Opioid receptor interactions and conformations of the 6.alpha. and 6.beta. epimers of oxymorphamine. Solid-state conformation of 6.alpha.-oxymorphamine

Abstract

The affinities of the oxymorphamine epimers for .mu. and .delta. opioid receptors were determined in vitro. The 6.alpha. and 6.beta. epimers are potent .mu.-selective ligands with similar receptor-binding profiles. The relatively undramatic effect of C-6 chirality on receptor interactions is intriguing in view of the recently demonstrated profound influence of C-6 chirality on ring-C solution conformations (ring C is a chair conformer in the .beta. epimer but adopts a twist-boat conformation in the .alpha. epimer) and prompted the determination of the crystal structure of .alpha.-oxymorphamine. The crystal structure showed that ring C in this epimer also adopts a twist-boat conformation in the solid state.
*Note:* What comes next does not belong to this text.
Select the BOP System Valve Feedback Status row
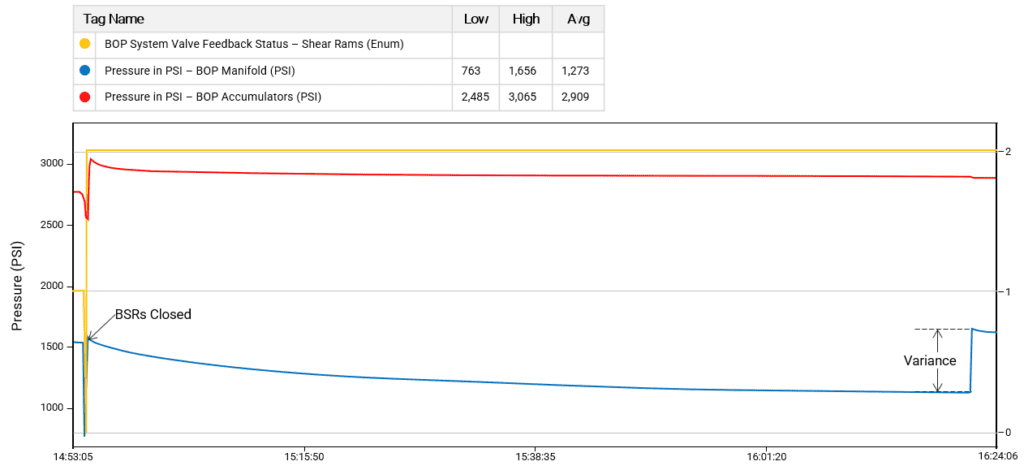click(268, 44)

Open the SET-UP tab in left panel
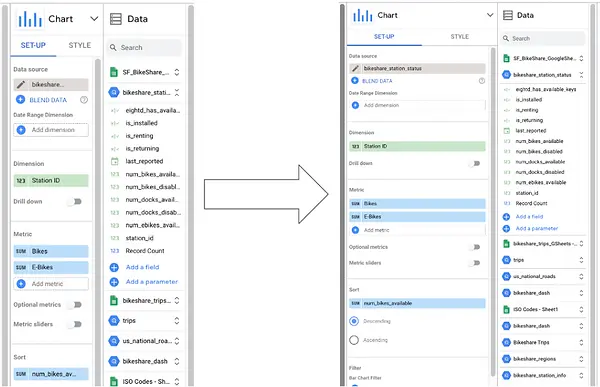click(x=33, y=46)
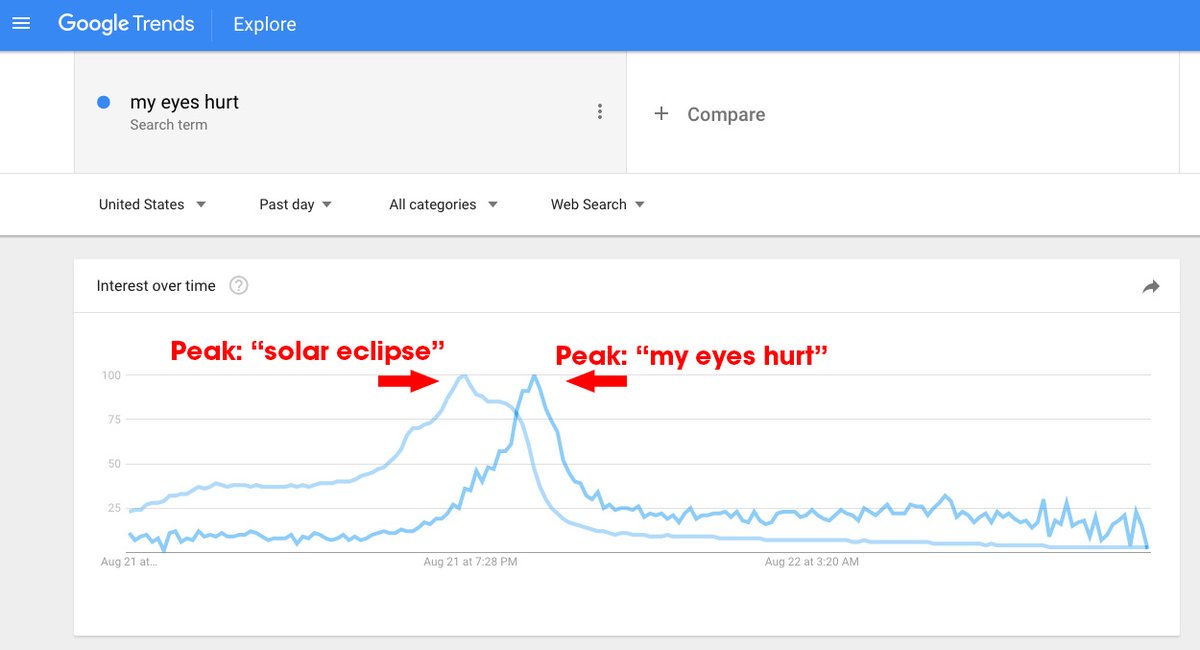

Molecular modeling of the oxymorphamines in the preferred ring-C conformations (.alpha. = boat, .beta. = chair) demonstrated that the 6-amino groups project to spatial loci significantly more proximal (0.35 .ANG.) than would be the case (2.2 .ANG.) if both epimers adopted chair conformations for ring C. Consequently, although the epimeric oxymorphamines differ in ring-C conformation, the principle potential heteroatomic binding sites in each epimer are oriented similarly, which may be partly responsible for the lack of dramatic differences in receptor binding profiles.